II - as sociedades mercantis;

III - os partidos políticos.”

Por não haver, na norma anterior, disciplina concreta que diferenciasse a natureza dessas duas espécies de pessoas jurídicas privadas, a doutrina e a jurisprudência passaram a entender que o termo “sociedades civis” representaria designação genérica que abrangia qualquer sociedade que se constituísse sob a égide das leis civis, em contraponto com as sociedades mercantis que seriam regidas pelas leis comerciais.

É neste cenário que foi aprovada a redação original do Estatuto dos Servidores Civis da União, que, no rol das proibições impostas aos agentes públicos assim dispôs no inciso X do art. 117, assim dispunha:

Art. 117. Ao servidor é proibido:

(...)

X - participar de gerência ou administração de empresa privada, de sociedade civil, ou exercer o comércio, exceto na qualidade de acionista, cotista ou comanditário” Grifamos.

Em seguida, a Medida Provisória no 2.225-45, de 2001, deu ao inciso a seguinte redação:

X- participar de gerência ou administração de empresa privada, sociedade civil, salvo a participação nos conselhos de administração e fiscal de empresas ou entidades em que a União detenha, direta ou indiretamente, participação do capital social, sendo-lhe vedado exercer o comércio, exceto na qualidade de acionista, cotista ou comanditário.” Grifamos.

Ocorre que, com a edição do Novo Código Civil, Lei no 10.406, de 10 de janeiro de 2002, ficou bem delineada a natureza jurídica de cada ente privado, sejam associações, sociedades ou fundações, o que pode ser comprovado com a redação dos seguintes dispositivos:

Art. 44. São pessoas jurídicas de direito privado:

I - as associações;

II - as sociedades;

III - as fundações.

IV - as organizações religiosas;

V - os partidos políticos”

Art. 53. Constituem-se as associações pela união de pessoas que se organizem para fins não econômicos.”

Art. 981. Celebram contrato de sociedade as pessoas que reciprocamente se obrigam a contribuir, com bens ou serviços, para o exercício de atividade econômica e a partilha, entre si, dos resultados.” Grifamos.

Diante do novo diploma civilista ficou assentado que as sociedades, por natureza, devem ser entidades com fins econômicos, não mais se admitindo a interpretação de que estas poderiam se constituir para a persecução das mais variadas finalidades, inclusive como pessoa jurídica sem fins econômicos.

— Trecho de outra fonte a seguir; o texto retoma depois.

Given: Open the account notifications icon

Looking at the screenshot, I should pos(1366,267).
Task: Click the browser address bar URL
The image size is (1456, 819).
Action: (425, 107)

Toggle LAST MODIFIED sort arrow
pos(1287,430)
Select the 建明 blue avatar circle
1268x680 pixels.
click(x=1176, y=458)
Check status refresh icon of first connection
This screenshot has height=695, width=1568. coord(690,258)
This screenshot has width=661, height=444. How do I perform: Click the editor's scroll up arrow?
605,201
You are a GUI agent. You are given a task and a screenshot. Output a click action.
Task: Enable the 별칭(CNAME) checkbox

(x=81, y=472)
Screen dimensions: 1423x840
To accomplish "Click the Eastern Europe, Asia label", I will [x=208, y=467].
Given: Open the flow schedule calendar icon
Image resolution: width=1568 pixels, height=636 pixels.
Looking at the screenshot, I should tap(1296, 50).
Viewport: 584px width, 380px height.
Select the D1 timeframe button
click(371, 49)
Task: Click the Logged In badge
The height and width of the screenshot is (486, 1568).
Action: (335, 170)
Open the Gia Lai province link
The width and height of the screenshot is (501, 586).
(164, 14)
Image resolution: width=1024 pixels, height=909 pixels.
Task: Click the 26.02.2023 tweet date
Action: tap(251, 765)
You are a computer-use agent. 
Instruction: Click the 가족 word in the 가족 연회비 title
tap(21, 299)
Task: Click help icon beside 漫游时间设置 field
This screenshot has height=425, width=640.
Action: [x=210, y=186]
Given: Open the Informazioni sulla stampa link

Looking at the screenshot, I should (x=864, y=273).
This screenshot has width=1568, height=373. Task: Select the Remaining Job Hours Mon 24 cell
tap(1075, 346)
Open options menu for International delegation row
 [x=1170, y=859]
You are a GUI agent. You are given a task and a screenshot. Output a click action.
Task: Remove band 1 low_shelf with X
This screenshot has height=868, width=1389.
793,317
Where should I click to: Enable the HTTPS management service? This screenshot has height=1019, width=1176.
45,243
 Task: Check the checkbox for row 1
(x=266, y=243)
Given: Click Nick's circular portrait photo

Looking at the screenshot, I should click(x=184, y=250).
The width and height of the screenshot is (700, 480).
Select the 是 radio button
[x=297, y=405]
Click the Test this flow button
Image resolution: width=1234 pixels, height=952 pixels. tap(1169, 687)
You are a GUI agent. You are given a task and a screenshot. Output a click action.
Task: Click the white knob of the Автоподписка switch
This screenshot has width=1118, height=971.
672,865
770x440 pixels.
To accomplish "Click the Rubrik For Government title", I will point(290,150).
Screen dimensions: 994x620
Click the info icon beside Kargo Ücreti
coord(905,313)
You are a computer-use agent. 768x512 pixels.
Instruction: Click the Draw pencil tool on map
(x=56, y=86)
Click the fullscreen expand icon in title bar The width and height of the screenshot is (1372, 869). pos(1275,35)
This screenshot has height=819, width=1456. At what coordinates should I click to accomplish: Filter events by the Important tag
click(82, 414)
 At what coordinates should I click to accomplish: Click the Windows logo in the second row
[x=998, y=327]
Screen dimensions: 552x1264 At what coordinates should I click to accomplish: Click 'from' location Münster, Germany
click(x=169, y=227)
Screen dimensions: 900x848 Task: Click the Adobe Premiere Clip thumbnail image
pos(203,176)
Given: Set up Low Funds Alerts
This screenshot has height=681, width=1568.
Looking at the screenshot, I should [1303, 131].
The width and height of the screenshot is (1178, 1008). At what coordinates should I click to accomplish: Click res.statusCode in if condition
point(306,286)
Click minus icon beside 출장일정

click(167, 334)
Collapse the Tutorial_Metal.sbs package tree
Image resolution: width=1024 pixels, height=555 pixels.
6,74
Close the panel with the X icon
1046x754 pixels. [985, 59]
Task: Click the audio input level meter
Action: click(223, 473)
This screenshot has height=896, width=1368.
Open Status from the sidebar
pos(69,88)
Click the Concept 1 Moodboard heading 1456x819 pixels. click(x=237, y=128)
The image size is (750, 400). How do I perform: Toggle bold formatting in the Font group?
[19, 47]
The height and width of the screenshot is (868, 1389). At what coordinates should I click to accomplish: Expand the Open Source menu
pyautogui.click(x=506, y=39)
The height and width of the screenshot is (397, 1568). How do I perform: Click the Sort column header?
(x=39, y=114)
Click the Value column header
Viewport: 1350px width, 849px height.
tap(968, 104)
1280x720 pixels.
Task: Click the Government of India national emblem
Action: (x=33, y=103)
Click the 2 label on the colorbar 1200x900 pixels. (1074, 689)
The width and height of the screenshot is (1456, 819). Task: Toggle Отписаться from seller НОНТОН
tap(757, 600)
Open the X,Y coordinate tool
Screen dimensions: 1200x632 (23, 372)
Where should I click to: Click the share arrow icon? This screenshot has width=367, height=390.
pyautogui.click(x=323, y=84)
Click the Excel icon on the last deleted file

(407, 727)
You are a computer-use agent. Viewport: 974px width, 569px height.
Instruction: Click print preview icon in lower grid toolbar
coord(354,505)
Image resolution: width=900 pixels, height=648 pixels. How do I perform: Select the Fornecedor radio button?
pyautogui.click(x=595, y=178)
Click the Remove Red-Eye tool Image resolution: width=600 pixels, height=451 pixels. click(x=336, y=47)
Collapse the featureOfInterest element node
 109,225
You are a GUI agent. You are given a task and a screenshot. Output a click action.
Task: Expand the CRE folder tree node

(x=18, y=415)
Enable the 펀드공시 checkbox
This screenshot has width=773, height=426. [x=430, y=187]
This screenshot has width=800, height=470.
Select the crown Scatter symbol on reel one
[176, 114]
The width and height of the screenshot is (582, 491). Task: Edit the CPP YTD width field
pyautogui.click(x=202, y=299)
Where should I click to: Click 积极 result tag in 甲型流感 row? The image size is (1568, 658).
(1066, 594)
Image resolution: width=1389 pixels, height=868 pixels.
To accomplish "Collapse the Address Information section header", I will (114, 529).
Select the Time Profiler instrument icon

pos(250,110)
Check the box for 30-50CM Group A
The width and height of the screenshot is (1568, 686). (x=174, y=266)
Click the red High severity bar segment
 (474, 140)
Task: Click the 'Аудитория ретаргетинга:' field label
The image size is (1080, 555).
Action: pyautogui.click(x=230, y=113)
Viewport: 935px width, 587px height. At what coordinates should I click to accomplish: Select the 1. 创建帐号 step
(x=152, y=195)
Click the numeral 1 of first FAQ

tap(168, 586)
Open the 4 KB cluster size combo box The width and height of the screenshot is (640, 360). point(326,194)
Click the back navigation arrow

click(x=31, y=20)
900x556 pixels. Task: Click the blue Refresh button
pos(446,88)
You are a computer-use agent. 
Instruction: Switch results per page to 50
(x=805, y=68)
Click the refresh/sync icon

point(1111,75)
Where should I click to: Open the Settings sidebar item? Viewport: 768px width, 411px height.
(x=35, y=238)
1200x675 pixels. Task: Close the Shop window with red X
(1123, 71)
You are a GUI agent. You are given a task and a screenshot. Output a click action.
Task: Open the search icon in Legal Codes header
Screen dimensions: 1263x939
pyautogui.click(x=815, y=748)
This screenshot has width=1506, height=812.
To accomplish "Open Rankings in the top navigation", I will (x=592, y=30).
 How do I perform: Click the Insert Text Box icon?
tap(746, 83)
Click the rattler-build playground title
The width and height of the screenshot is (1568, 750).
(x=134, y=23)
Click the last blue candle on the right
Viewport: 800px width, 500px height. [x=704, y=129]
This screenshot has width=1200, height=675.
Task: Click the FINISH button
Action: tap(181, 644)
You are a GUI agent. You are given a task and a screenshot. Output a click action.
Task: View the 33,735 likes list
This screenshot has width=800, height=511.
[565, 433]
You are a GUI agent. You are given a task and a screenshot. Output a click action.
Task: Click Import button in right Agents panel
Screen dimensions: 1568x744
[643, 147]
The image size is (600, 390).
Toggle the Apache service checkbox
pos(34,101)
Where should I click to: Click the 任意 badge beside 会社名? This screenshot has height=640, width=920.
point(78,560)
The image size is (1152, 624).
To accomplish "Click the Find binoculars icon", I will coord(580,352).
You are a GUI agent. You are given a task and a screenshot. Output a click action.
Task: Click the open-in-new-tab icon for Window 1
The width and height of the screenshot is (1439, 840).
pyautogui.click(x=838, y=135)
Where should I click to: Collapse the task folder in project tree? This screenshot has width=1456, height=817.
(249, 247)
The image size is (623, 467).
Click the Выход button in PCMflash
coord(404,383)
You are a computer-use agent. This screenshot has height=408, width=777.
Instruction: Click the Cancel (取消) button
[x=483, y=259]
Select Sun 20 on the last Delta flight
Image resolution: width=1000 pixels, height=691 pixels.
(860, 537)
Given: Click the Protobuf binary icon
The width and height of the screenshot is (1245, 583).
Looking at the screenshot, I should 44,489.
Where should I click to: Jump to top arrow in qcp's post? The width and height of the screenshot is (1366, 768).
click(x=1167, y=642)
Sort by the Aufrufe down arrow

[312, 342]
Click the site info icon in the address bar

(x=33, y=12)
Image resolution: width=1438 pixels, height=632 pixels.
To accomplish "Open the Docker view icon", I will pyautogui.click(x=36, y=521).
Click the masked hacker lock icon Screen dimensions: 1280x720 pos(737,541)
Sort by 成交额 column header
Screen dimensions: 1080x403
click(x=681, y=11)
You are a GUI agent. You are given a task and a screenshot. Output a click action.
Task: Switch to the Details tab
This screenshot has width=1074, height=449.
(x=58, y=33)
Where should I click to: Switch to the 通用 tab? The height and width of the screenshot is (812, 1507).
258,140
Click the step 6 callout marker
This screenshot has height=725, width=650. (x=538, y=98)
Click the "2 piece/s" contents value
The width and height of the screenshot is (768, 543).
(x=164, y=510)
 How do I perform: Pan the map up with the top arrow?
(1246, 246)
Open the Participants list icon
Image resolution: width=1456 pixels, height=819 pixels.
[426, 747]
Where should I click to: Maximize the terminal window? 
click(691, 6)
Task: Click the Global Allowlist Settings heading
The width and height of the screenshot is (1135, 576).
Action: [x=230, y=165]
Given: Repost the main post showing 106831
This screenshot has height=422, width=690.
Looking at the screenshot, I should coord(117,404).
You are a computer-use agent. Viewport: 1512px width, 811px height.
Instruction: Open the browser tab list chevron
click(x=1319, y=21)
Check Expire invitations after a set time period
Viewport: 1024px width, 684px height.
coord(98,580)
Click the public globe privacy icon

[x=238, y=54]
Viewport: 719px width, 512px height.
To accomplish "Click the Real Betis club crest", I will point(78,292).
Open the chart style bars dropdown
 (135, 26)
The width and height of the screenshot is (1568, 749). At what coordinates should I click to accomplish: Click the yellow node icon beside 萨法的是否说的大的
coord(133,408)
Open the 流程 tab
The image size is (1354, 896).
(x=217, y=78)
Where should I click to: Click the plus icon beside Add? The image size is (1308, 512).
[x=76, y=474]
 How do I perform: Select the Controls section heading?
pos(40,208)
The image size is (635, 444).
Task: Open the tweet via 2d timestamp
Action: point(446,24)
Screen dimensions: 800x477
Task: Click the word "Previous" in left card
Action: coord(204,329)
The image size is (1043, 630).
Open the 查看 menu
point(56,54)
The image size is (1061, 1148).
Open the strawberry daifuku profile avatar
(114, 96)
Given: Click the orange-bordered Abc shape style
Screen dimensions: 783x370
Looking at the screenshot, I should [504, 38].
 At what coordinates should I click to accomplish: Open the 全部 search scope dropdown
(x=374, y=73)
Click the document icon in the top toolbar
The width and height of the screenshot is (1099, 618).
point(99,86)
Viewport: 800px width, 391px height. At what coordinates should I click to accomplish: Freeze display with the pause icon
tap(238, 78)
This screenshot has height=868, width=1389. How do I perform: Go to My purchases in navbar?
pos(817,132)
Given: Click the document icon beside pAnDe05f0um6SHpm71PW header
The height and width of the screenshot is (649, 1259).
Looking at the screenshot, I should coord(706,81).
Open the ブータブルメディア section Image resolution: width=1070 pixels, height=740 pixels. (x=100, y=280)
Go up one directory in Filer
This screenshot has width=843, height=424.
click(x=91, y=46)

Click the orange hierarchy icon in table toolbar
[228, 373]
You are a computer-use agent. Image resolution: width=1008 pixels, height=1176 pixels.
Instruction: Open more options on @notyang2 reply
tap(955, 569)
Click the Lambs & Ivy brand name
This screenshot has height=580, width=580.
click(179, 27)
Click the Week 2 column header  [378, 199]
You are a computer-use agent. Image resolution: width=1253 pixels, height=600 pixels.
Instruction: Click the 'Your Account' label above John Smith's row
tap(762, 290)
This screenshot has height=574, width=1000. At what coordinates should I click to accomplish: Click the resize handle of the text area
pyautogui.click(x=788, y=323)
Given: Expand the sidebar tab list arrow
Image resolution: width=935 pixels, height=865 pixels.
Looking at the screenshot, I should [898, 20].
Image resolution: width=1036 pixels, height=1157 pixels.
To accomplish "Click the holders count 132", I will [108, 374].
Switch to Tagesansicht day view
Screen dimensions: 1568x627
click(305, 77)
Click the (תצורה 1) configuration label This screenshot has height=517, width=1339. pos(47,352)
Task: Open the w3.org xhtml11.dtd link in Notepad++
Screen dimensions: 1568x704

A repercussão dessa alteração fez com que se inserisse regra de transição no art. 2.031, desse mesmo Código, que diz:

Art. 2.031. As associações, sociedades e fundações, constituídas na forma das leis anteriores, bem como os empresários, deverão se adaptar às disposições deste Código até 11 de janeiro de 2007.”

Portanto, as pessoas jurídicas de direito privado constituídas sob a égide das leis revogadas devem se adaptar, dentro do prazo concedido, à nova imposição de que as sociedades, simples ou empresárias, personificadas ou não, são entidades indissociáveis de uma finalidade econômica.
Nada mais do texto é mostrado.